Nós do MNS contrapropomos as necessidades, anseios e reivindicações específicas da massa de negros e de negras do povo trabalhador que são: Tudo relacionado à Saúde incluso a epidemia social de anemia falciforme como público, gratuito e com excelência na qualidade para todos e todas. Idem a tudo relacionado à Educação (Bibliotecas, Creches, Universidades e Escolas inclusas as Técnicas Profissionalizantes). Leis 10.639/2003 e 11.645/2008 respectivamente História & Cultura Afro-Brasileira e Indígena aplicadas nas escolas do Ensino Fundamental e Médio através de cursos de capacitação dos professores ministrados por graduados pertencentes a todas as correntes do pensamento didático-pedagógico.

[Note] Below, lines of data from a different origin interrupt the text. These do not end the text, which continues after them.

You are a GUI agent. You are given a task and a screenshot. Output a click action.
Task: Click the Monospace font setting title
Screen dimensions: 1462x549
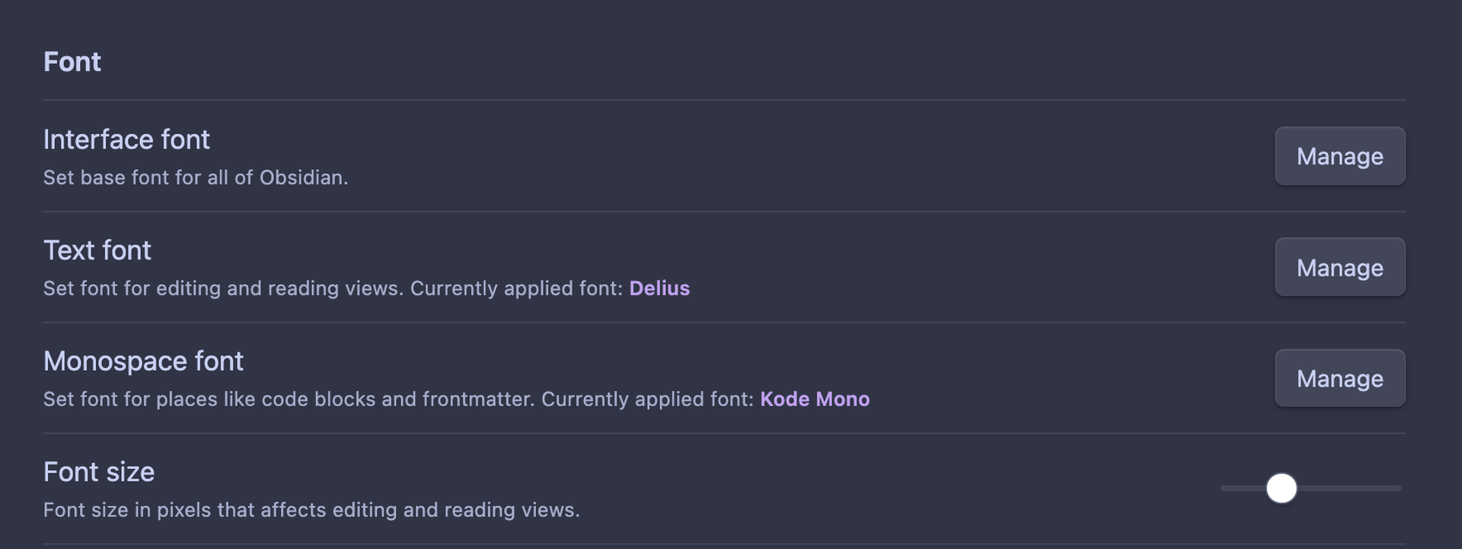click(x=143, y=361)
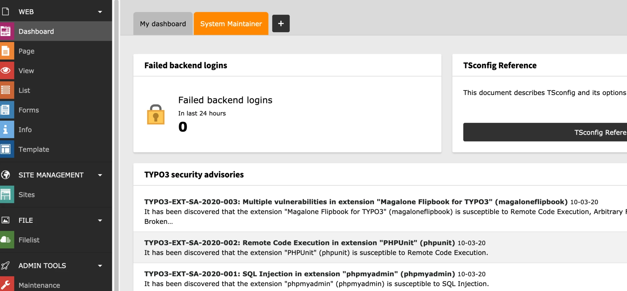Switch to the My dashboard tab

(163, 24)
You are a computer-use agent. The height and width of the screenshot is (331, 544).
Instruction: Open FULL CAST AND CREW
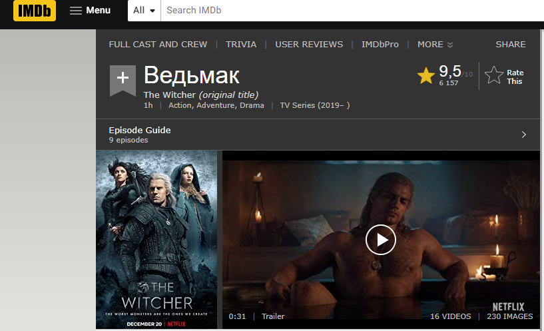click(158, 45)
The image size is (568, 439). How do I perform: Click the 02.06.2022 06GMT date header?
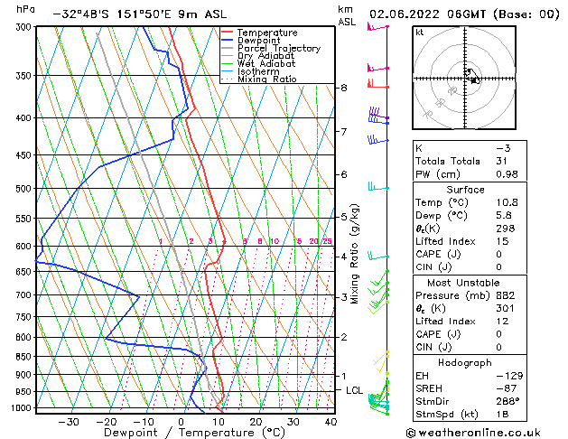click(427, 14)
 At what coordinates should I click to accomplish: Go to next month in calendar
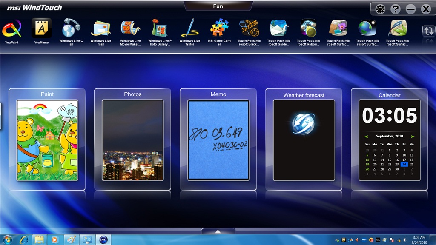[x=412, y=137]
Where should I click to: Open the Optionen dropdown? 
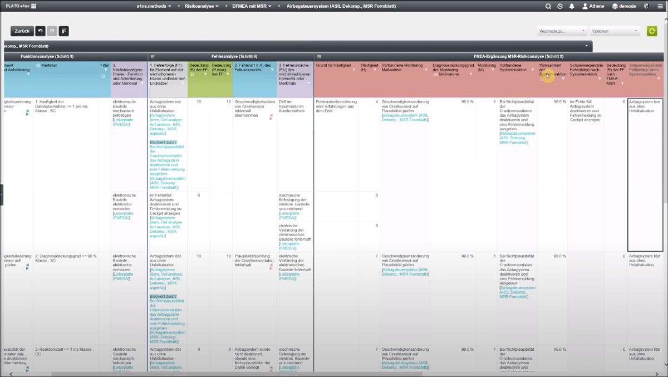click(615, 32)
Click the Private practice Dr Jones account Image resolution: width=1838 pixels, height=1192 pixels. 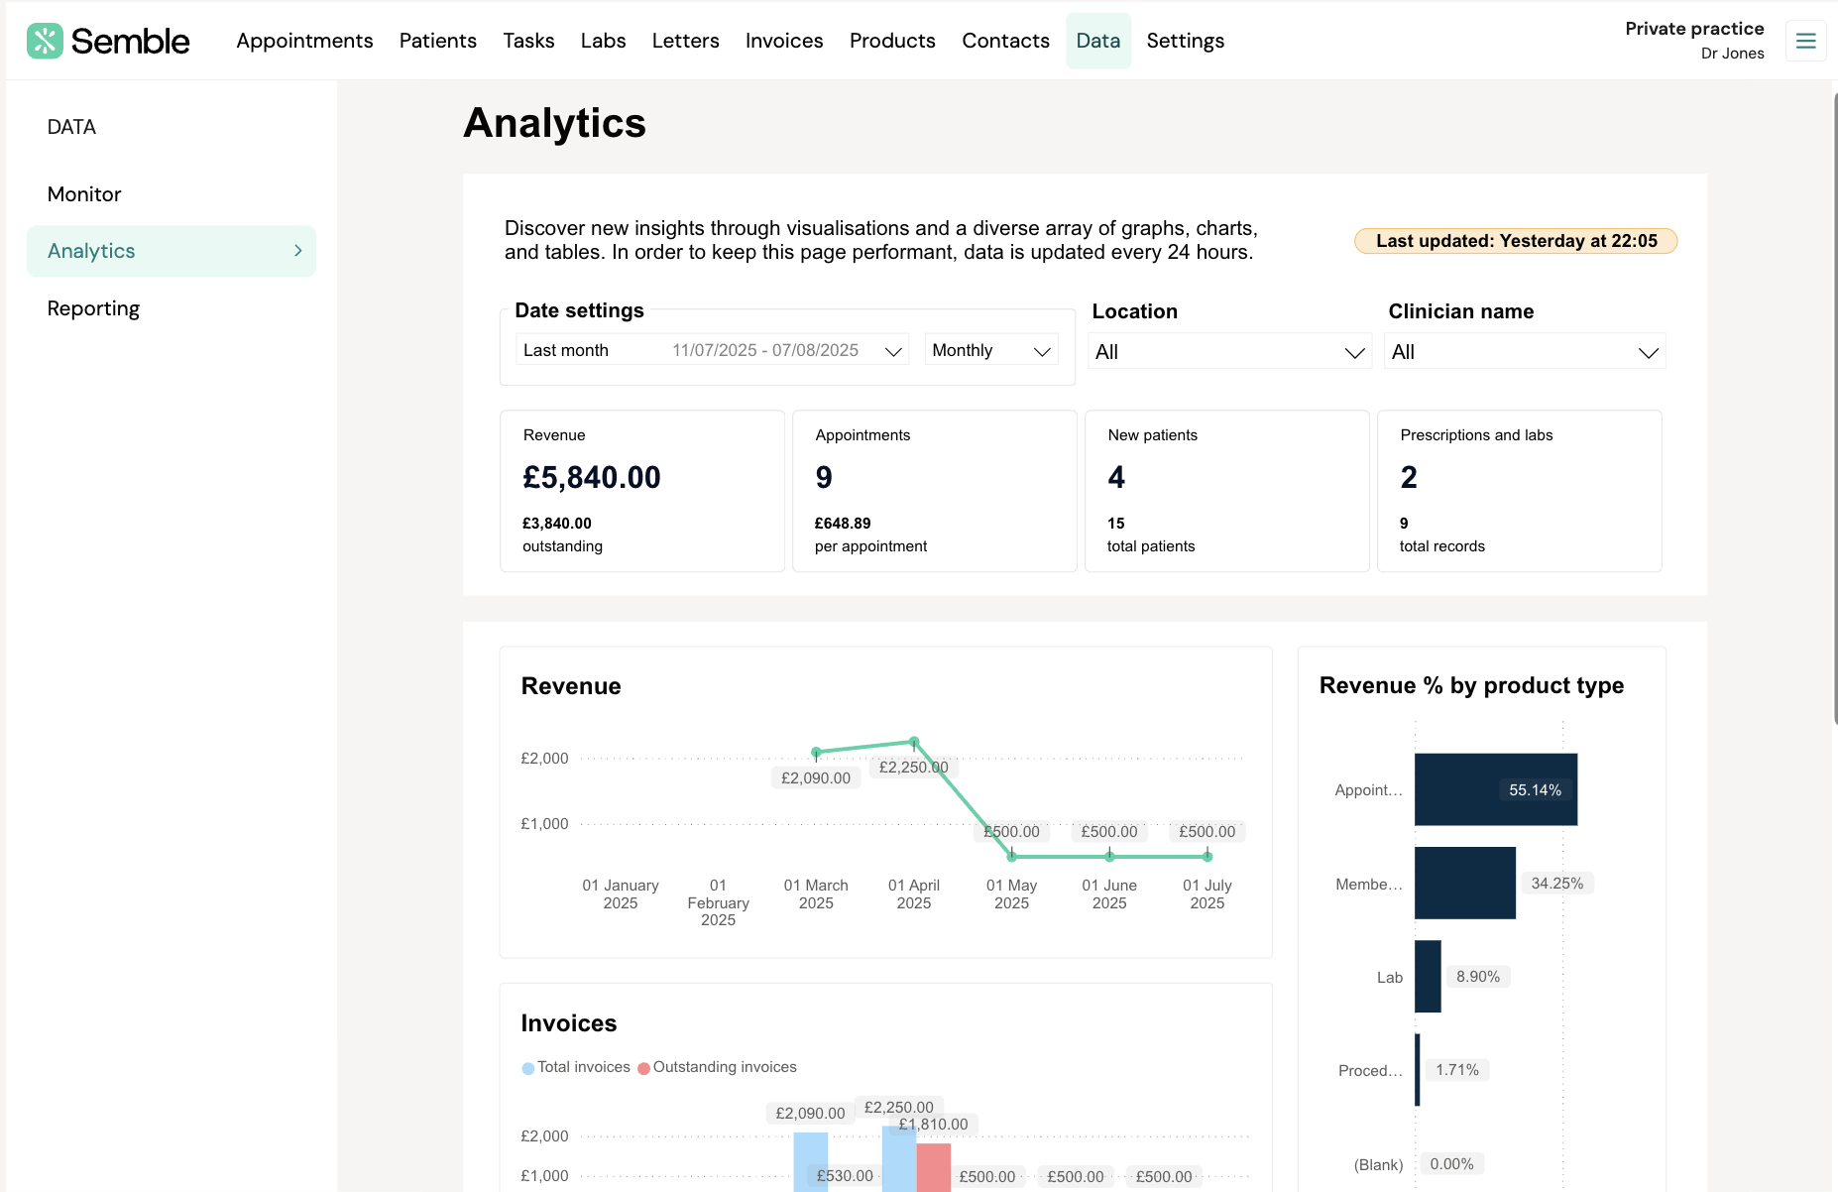1693,41
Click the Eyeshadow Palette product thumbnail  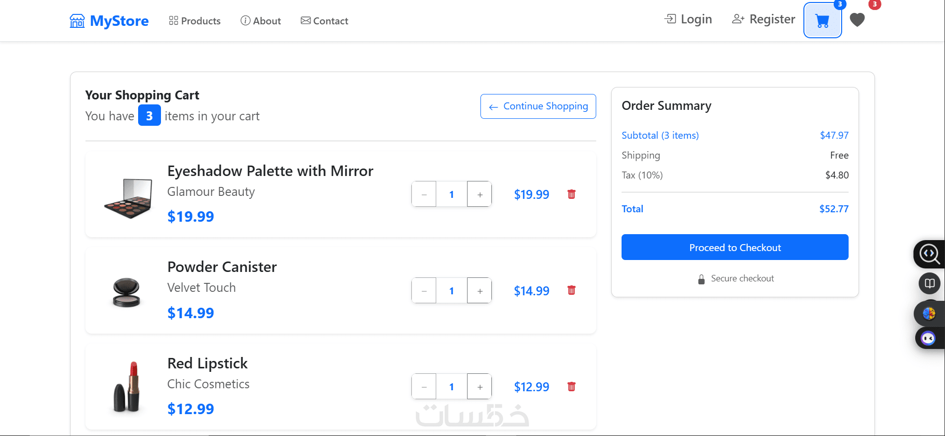[x=128, y=198]
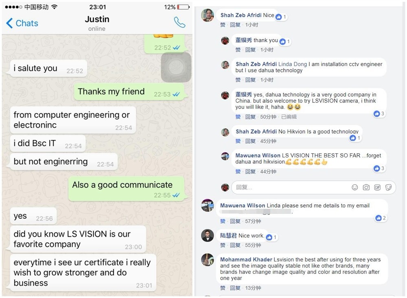Like Mohammad Khader's comment
407x298 pixels.
point(223,288)
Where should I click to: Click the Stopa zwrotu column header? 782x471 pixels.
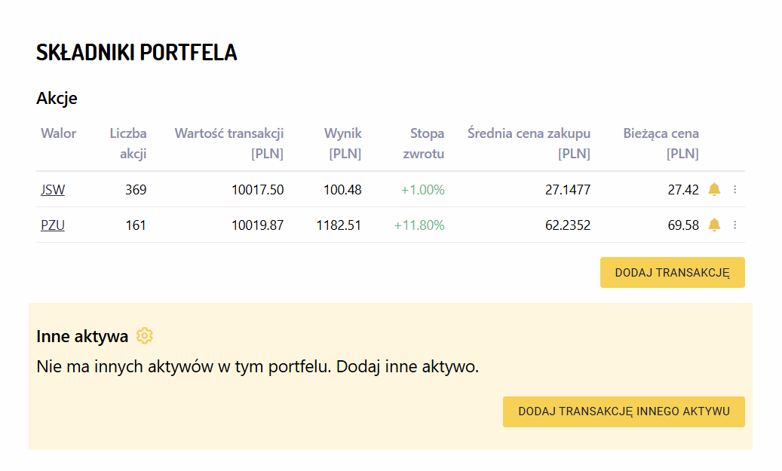pos(426,143)
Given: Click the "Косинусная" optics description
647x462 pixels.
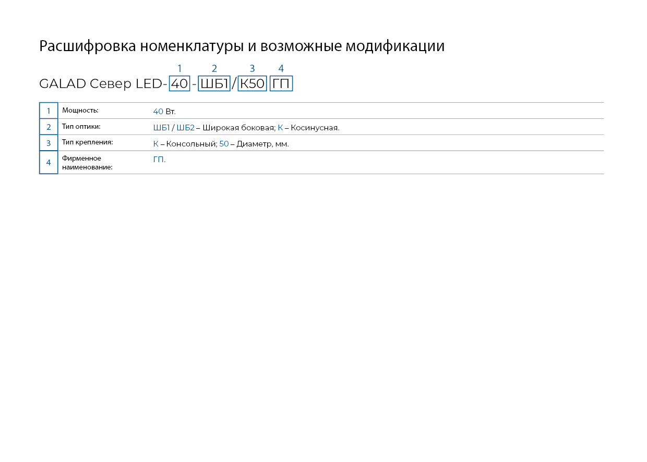Looking at the screenshot, I should [315, 128].
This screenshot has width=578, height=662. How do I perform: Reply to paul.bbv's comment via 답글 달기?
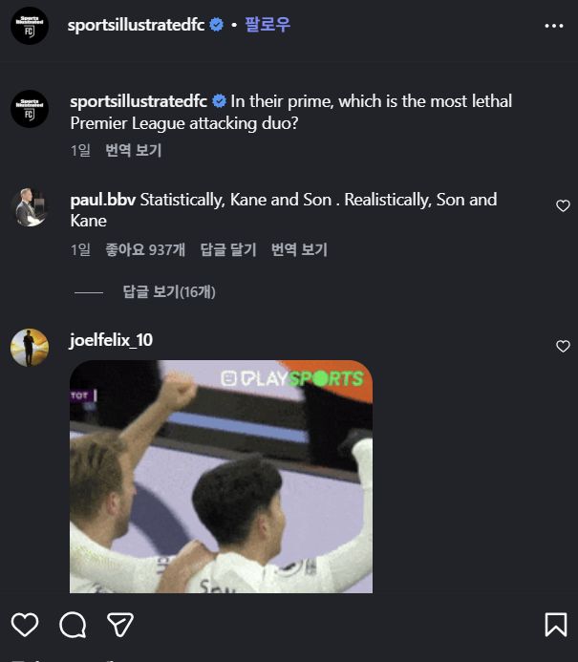(x=228, y=249)
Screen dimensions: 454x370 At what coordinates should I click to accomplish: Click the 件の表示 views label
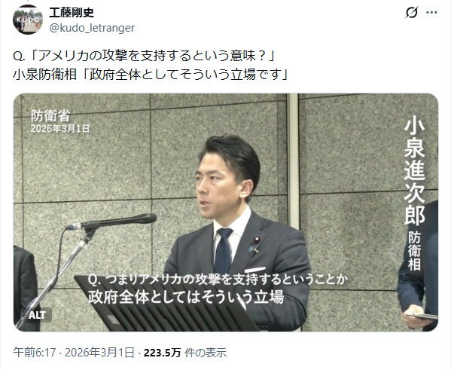206,353
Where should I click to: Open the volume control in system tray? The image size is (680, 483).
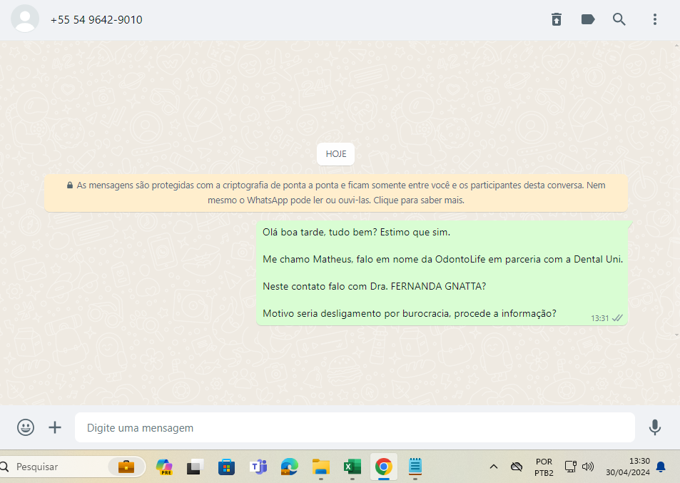[588, 467]
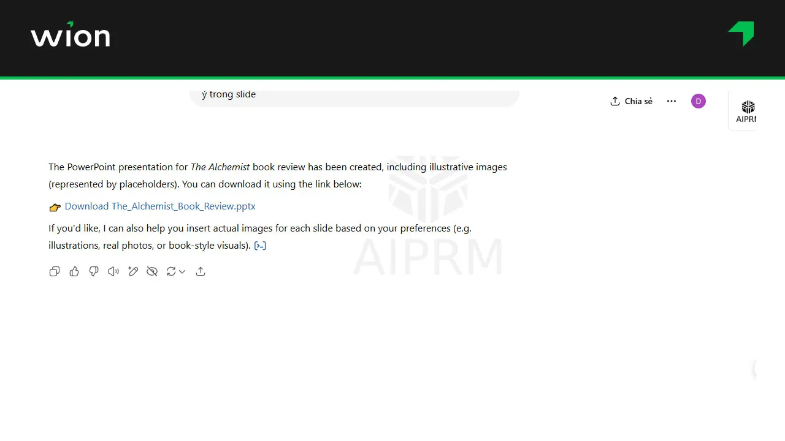Click the Chia sẻ share button

coord(631,101)
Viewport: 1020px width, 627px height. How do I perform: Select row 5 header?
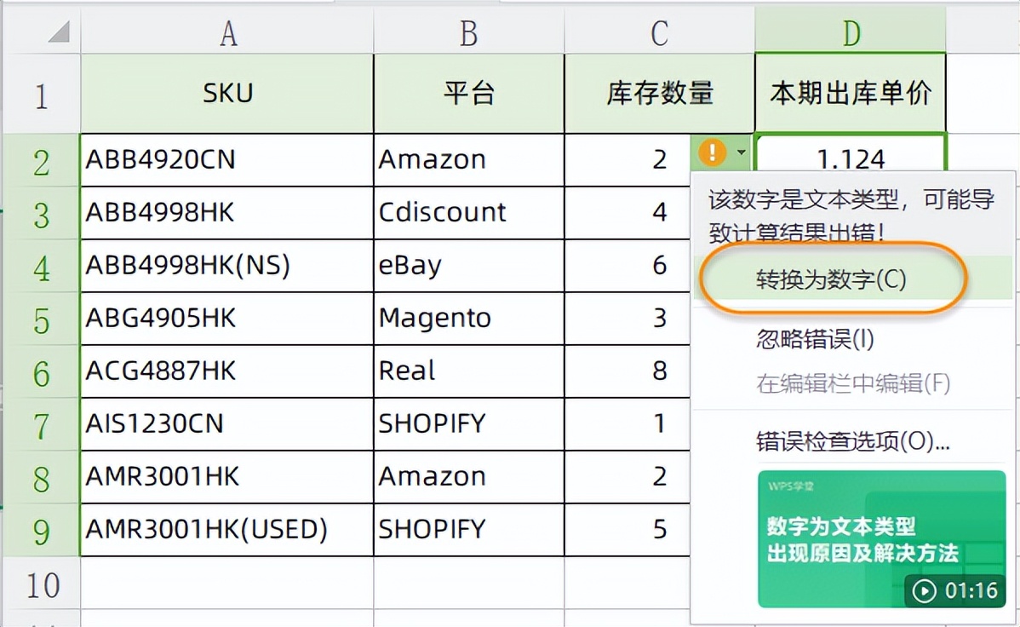pos(41,319)
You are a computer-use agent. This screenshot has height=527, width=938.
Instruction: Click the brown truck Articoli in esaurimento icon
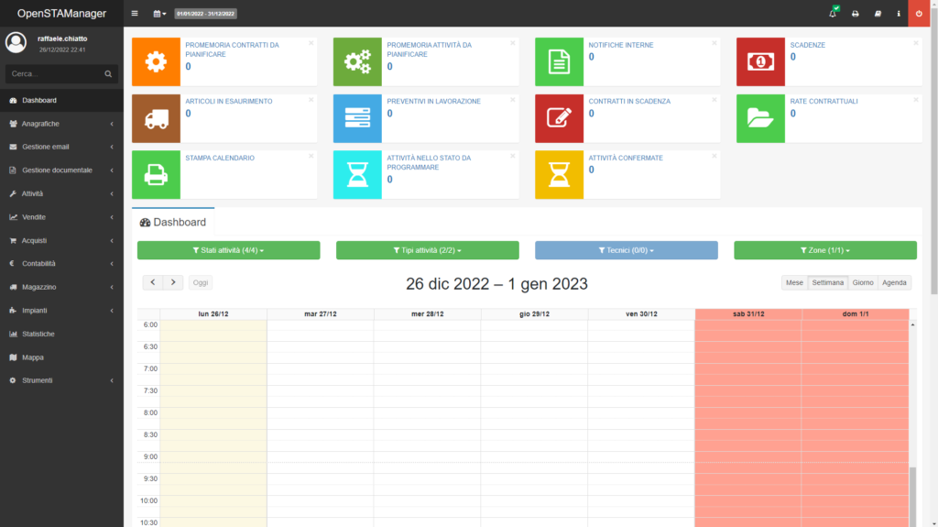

Ainda como reivindicação, nós do MNS contrapropomos: Reforma Agrária Já, isto é assentamento imediato com todo apoio atinente para 350 mil famílias de Sem-Terras acrescidas titulação às remanescentes em quilombos. Lei 7.716/1989 (lei Caó) complementada pelas seguintes medidas: Obrigatoriedade às delegacias da Polícia Civil e também da Polícia Federal a se infra-estruturem de um setor especializado para registro do boletim de ocorrência (BO) tendo no mínimo advogado, antropólogo e sociólogo. Idem para o Ministério Público Federal e o Estadual os encarregados de impetrar ação pública concernente. Obrigatoriedade de acompanhamento por parte do Ministério e da Secretaria Estadual de Justiça.

*Almir é jornalista – é militante do MNS onde integra a coordenação nacional.